Parfait is a frozen dessert made from a base of sugar syrup, egg, and cream. Can there be healthy and guilt free version of this? You bet! It’s easy too and you can have some every day this summer right out of your refrigerator. This recipe shows you how to make raw vegan Mango Parfait, which is sugar-free as well. This mouth-watering dessert is a layered crunchy-creamy mango goodness in every spoonful. Mangoes and nuts combine to make a heavenly, power-packed dessert that feeds more than just your taste buds.
Try this simple Raw Vegan Mango Parfait while the Mango season lasts 😀
Whole Food Plant Based Raw Vegan Mango Parfait Recipe
Course: Raw Snack; Breakfast; Course 1 (Raw Dish) at Lunch or Dinner Meals
Cuisine: American, French
Prep Time: 10 minutes
Servings: 2 people
INGREDIENTS
Base layer
1/2 cup Mixed Nuts: almonds, cashews, walnuts, pista (raw)
1/4 cup Dates or soaked raisins
2 tsp Buckwheat groats (optional)
2 tsp Mango ripe, few chopped pieces for flavour
1 pinch Cardamom Powder / elaichi
Middle Layer
1 cup Cashews soaked
1/4 cup Dates or soaked raisins
1/8 cup Mango ripe, few chopped pieces for flavour
1 tsp Lemon Juice
2 tsp Water as required
Top Layer
1 cup Mango ripe, chopped
Garnishing
2 tsp Mango riped, chopped
1 tsp Mixed nuts chopped
INSTRUCTIONS
- Blend raw nuts into a coarse powder.
- Blend dates (if dates are hard or dry, soak in water for 1 or 2 hours to make them soft), raw buckwheat groats, mango, cardamom powder with powdered nuts so that it sticks together to form a base layer. Adjust sweetness with extra dates if required.
- Transfer this to a shot glass or any vessel of choice and press this mixture as the base or crust. Freeze for 1 hour, until next layer is prepared.
- Soak cashews overnight or at least for 2 hours. Blend soaked dates, soaked cashews, mango, and lemon juice into a smooth paste. Adjust sweetness if required. Add this mixture on the crust. Freeze again for 2 hours.
- Puree ripe mango. Pour it on the above layer and garnish it with chopped mangoes and nuts.
- Add as many layers as you wish! After adding each layer, freeze for 1-2 hours. Serve fresh!
Plant Based Chef Pro Tips for the Best Raw Vegan Mango Parfait Recipe
- You can use pumpkin or sunflower seeds as well for the base layer.
- Use tender coconut pulp in place of cashews in second layer if allergic to cashews.
- Fresh grated coconuts can also be used in base layer along with other nuts.

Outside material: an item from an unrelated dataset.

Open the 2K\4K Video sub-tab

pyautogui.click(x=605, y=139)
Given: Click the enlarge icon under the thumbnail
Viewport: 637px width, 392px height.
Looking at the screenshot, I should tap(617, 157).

- Freeze it for couple of more hours and serve it as a yummy cheesecake
- Replace cardamom with cinnamon or vanilla for completely different hints of flavour!
Nutrition Science Highlights for WFPB Raw Vegan Mango Parfait Recipe
- Why not honey, sugar or jaggery? Sugar and Jaggery are processed foods. Although jaggery is healthier than brown sugar, which, in turn, is healthier than white sugar, all forms of processed foods are unhealthy when compared to whole plant foods. Honey is healthwise as good as jaggery, which isn't saying much. In addition to not being very healthy, honey production kills millions of bees every year, affecting our environment adversely. The best sweetener alternative is a whole fruit or dry fruit. The easiest method of using these is date syrup, as it does not involve peeling or chopping.
- Why raw dishes at meals? Every meal we consume has an immediate, measurable effect on the antioxidant capacity of our blood. Consuming raw fruits, vegetables, herbs, and spices at every meal can help us always have a positive blood antioxidant response to our meals. This is perhaps why every traditional Indian meal began with fruits and salads (kosambari / kosumalli)
- Why not dairy? Dairy products have been found to be associated with increased risk of chronic diseases, such as diabetes mellitus, hypertension, obesity, asthma, PCOS, and heart disease. We can still enjoy our milk, cream, and butter though - as long as they are made from whole plant foods!